OpenDroneMap / ODM

A command line toolkit to generate maps, point clouds, 3D models and DEMs from drone, balloon or kite images. 📷
https://opendronemap.org
GNU Affero General Public License v3.0
4.8k stars 1.09k forks source link

Incremental image processing #1024

Closed rligocki closed 3 years ago

rligocki commented 4 years ago

I would like to ask if there is any way how to process images on the go. I have a computer, that captures images as a UAV fly survey. My goal is to process images one by one as they are captured so that after a flight, there is no need to post-process anything because orthomosaic or DEM is already generated. Best way to do that would be to create a task and then add images to queue. Everything using python.

Thanks Roman

pierotofy commented 4 years ago

Currently ODM does not support "live" image stitching, although it would be a really cool feature.

We'd welcome contributions to implement this.

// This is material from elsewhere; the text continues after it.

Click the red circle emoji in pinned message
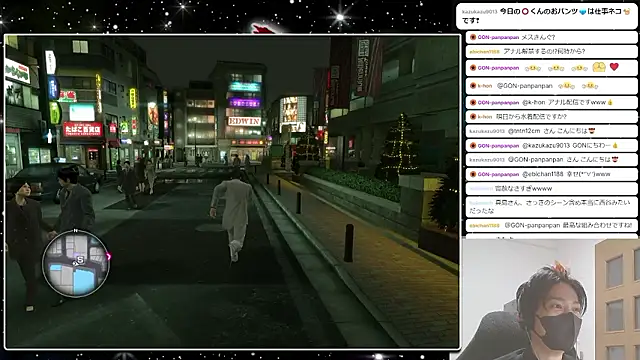This screenshot has height=360, width=640. (525, 11)
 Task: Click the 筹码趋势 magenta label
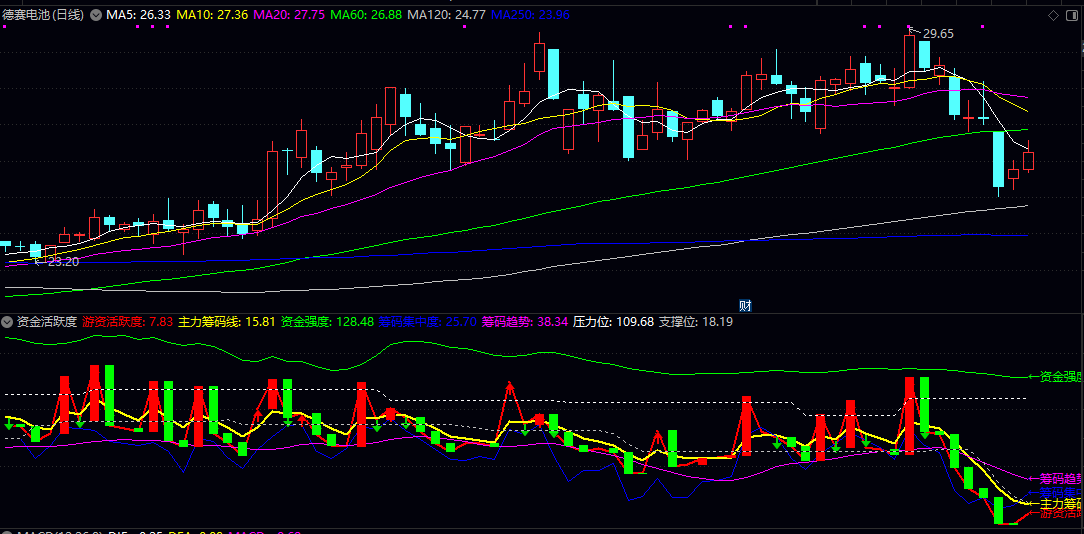pyautogui.click(x=524, y=322)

Relevant: https://piero.dev/2018/08/toward-real-time-drone-mapping/

annesteenbeek commented 4 years ago

This is also something I would like to implement. Preferably I would like to be able to generate a task that either monitors a folder or has some hook to take in new images. Maybe also some way to broadcast on when the map has been updated. I'm just starting to familiarize myself with the codebase, how much work would this be to implement, and does anyone already have some tips on where to start?

If I have time to spare, I would also like to look at supporting this feature into webODM.

Preferably I would have some pipeline that does stitching, DSM, and classification.

pierotofy commented 3 years ago

This is still a very much welcomed feature, but probably belongs to a separate repository / application for the ODM ecosystem. The methods to do live "stitching" are quite different than the ones used by ODM.

It would be cool if somebody figured out a nice way to package https://github.com/ethz-asl/aerial_mapper which seems to do exactly this.

smathermather commented 3 years ago

Agreed. It is sufficiently different an approach that it would need to be a separate tool.